We all need a little inspiration from time to time; at least I know I do. When a restoration project becomes much more work than I originally thought it would be–or it seems like there aren’t enough hours in the day–I sometimes need help finding that energy reserve deep inside me. I recently came across an article about an English lady, the old house she loved, and the efforts she went to in saving the house from demolition. If this doesn’t inspire you, I doubt anything will.
A 23-Year Preservation Project and a Lot of Determination
May Savidge purchased a 400-year-old English home in 1947 after the early death of her husband. She grew up understanding what hard work was all about and decided to tackle the restoration work on the old house herself. In 1953, after six years of putting her sweat and labor into the home, she was informed that the house was going to have to be torn down to make way for a new highway being constructed. Ms. Savidge fought the demolition order in court for fifteen years before she finally ran out of legal options for saving the house. She was fifty-eight years old when they came to tear down the old house she loved.
Most people would have admitted defeat after fighting a legal battle for fifteen years and having no success, but not May Savidge. If she couldn’t keep the old house from being torn down, then she would save it by moving the home to a new location, and that’s what she did for the next twenty-three years. May Savidge marked each piece of the old house as it was taken apart and then moved each of the pieces 100 miles to begin a complete restoration that ended up taking 23 years to finish. This isn’t a story about an old house enthusiast hiring contractors to move and restore a historic home; this is a story about a woman’s perseverance and her determination to single-handedly save an old house she loved from destruction.

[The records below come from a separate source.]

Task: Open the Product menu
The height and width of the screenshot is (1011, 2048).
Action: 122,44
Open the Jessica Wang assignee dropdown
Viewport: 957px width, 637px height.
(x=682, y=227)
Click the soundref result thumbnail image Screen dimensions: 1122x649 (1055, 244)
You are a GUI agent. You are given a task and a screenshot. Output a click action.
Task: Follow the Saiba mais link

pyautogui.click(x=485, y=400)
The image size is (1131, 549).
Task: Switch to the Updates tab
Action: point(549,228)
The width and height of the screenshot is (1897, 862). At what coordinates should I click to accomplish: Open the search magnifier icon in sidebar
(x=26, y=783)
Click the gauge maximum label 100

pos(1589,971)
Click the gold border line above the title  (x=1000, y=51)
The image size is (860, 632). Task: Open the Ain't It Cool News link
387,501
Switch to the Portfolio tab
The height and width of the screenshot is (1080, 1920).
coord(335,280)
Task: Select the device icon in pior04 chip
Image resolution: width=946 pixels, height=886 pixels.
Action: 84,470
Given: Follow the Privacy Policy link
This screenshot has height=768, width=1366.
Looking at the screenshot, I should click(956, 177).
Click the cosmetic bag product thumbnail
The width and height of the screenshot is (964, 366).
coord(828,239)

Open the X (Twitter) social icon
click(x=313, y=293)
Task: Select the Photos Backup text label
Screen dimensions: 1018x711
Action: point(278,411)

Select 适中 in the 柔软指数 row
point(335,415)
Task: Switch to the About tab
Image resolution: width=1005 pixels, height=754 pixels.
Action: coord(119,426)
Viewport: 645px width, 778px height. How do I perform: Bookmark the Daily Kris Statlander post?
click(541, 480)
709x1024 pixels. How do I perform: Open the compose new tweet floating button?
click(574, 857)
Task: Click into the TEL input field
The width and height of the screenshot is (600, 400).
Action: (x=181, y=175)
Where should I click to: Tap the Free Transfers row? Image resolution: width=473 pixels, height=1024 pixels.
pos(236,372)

Another Moving Preservation Story
Lynn Danaher of San Juan Island, Washington, is another source of inspiration. She is getting ready to move a 79-year-old Craftsman to a new lot and begin the restoration process. The previous owner of the old house wanted to build a new home on his lot, but he didn’t want to see his old Craftsman torn down. He is helping Ms. Danaher with the moving costs on what is going to be her fifth old house restoration in the Washington area.
May Savidge and Lynn Danaher show the rest of us what is possible if you set your mind to it and aren’t afraid of a little hard work.